◆ Задание:
Выпишите строки без изменений, начиная со строки, где есть «Describe the element at coordinates (369, 25)», и заканчивая строкой, где есть «Looking at the image, I should click on (819, 536).». Обе крайние строки включите.

◆ Данные:
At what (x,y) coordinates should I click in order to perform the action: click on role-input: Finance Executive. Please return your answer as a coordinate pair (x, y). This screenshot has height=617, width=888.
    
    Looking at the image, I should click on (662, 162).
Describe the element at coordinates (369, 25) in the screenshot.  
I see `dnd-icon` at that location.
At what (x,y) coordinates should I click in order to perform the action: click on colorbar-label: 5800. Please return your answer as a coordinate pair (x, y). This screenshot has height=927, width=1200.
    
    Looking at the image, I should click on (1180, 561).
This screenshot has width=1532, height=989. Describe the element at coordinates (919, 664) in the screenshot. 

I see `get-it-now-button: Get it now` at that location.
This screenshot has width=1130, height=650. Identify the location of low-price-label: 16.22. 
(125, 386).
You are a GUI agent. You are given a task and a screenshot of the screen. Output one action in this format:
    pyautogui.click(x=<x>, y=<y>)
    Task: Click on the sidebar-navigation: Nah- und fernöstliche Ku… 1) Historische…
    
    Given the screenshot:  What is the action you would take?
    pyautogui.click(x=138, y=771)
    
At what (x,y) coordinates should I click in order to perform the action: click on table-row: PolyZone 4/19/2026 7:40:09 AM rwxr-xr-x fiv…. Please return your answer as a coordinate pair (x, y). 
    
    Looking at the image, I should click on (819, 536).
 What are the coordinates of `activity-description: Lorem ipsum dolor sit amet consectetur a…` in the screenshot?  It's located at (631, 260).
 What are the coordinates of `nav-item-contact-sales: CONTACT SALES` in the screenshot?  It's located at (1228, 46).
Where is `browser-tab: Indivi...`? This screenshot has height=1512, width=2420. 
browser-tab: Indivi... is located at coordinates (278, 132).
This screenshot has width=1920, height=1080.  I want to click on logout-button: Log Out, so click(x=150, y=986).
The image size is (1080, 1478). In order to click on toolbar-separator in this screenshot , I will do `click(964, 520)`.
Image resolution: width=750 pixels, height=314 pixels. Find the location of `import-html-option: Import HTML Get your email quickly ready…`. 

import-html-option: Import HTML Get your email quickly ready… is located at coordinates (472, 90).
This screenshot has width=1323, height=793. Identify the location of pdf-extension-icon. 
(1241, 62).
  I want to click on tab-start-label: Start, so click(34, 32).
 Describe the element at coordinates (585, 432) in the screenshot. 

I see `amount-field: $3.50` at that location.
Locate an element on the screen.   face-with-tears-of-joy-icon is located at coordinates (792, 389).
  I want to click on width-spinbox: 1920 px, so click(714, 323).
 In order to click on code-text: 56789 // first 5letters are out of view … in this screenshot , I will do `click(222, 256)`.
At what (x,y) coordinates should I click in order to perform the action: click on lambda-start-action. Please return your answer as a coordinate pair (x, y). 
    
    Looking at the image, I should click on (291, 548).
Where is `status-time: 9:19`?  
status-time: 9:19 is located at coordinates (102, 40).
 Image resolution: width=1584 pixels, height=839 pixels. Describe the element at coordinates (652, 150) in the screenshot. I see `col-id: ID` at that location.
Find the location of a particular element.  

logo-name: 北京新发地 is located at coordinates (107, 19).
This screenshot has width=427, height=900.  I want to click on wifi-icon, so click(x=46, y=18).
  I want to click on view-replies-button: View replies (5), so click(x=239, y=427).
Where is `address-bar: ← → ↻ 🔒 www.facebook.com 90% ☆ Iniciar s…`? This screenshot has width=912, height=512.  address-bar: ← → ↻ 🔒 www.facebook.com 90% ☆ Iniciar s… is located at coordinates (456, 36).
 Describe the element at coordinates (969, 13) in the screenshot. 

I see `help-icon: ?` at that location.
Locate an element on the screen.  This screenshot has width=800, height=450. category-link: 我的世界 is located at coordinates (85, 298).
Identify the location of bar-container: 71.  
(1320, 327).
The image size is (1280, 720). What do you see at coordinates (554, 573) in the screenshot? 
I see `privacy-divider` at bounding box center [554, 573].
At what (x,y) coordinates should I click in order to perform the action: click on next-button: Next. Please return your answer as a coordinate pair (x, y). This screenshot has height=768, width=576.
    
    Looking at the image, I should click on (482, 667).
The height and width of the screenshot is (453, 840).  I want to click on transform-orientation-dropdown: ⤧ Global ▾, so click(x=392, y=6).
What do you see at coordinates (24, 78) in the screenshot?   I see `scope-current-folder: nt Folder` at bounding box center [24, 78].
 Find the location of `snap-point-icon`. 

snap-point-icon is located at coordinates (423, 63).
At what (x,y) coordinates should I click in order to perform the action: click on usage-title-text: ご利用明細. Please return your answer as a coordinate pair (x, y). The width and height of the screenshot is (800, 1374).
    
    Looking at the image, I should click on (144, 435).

◆ Ответ:
Describe the element at coordinates (369, 25) in the screenshot.  
I see `dnd-icon` at that location.
At what (x,y) coordinates should I click in order to perform the action: click on colorbar-label: 5800. Please return your answer as a coordinate pair (x, y). This screenshot has height=927, width=1200.
    
    Looking at the image, I should click on (1180, 561).
This screenshot has width=1532, height=989. Describe the element at coordinates (919, 664) in the screenshot. 

I see `get-it-now-button: Get it now` at that location.
This screenshot has width=1130, height=650. Identify the location of low-price-label: 16.22. 
(125, 386).
You are a GUI agent. You are given a task and a screenshot of the screen. Output one action in this format:
    pyautogui.click(x=<x>, y=<y>)
    Task: Click on the sidebar-navigation: Nah- und fernöstliche Ku… 1) Historische…
    
    Given the screenshot:  What is the action you would take?
    pyautogui.click(x=138, y=771)
    
At what (x,y) coordinates should I click in order to perform the action: click on table-row: PolyZone 4/19/2026 7:40:09 AM rwxr-xr-x fiv…. Please return your answer as a coordinate pair (x, y). 
    
    Looking at the image, I should click on (819, 536).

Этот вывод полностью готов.